What to produce -
Your answer should show every line of the material below that includes "civile".
▬▬▬
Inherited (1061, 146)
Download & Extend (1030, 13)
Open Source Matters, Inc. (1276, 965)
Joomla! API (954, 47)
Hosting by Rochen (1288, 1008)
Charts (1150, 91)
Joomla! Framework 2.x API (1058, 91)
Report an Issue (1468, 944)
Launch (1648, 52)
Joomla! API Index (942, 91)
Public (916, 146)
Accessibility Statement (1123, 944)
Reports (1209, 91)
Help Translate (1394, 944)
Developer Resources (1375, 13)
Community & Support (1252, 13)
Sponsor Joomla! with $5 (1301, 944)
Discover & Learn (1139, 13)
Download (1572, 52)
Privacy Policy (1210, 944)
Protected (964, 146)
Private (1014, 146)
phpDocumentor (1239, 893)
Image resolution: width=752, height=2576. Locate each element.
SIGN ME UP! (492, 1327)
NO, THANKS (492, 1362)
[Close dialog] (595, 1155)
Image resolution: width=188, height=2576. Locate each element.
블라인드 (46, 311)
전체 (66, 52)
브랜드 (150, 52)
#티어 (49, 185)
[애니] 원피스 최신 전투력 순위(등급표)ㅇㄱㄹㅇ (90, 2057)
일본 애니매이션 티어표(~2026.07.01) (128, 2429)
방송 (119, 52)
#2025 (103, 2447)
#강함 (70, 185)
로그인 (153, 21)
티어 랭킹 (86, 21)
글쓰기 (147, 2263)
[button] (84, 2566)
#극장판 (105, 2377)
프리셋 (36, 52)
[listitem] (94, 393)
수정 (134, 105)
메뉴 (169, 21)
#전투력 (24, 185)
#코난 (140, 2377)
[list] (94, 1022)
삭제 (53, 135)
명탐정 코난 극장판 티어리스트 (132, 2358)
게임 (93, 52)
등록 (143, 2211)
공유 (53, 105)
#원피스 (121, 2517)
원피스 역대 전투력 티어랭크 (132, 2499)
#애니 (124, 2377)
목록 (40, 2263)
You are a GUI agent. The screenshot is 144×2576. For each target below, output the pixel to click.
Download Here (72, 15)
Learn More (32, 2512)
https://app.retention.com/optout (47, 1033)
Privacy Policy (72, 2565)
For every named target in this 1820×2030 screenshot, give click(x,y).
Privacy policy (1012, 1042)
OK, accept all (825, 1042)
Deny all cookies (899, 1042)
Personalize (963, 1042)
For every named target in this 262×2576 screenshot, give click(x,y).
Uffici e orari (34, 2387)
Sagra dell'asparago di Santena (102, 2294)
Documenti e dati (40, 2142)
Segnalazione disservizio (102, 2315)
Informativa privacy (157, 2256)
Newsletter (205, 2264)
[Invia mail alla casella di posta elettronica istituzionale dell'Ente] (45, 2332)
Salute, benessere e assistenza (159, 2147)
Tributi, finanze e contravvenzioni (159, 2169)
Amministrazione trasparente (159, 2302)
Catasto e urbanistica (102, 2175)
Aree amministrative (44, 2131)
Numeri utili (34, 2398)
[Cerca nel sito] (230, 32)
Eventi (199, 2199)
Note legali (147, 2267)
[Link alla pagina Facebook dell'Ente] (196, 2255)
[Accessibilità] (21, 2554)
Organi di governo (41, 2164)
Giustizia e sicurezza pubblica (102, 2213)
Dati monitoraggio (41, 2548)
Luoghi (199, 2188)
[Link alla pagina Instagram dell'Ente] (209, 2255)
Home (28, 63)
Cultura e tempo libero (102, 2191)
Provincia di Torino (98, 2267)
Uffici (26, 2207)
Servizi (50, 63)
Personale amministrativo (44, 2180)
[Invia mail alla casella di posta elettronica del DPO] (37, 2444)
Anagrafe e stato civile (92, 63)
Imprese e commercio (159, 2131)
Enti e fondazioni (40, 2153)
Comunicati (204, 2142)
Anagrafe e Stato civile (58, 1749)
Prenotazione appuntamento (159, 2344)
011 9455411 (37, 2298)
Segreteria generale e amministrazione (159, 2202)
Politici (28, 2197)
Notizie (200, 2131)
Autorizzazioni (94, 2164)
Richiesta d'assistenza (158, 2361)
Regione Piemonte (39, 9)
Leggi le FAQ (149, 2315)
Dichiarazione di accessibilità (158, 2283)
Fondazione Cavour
▬▬▬
Finished task -
Anagrafe e stato civile (92, 63)
Anagrafe e Stato civile (58, 1749)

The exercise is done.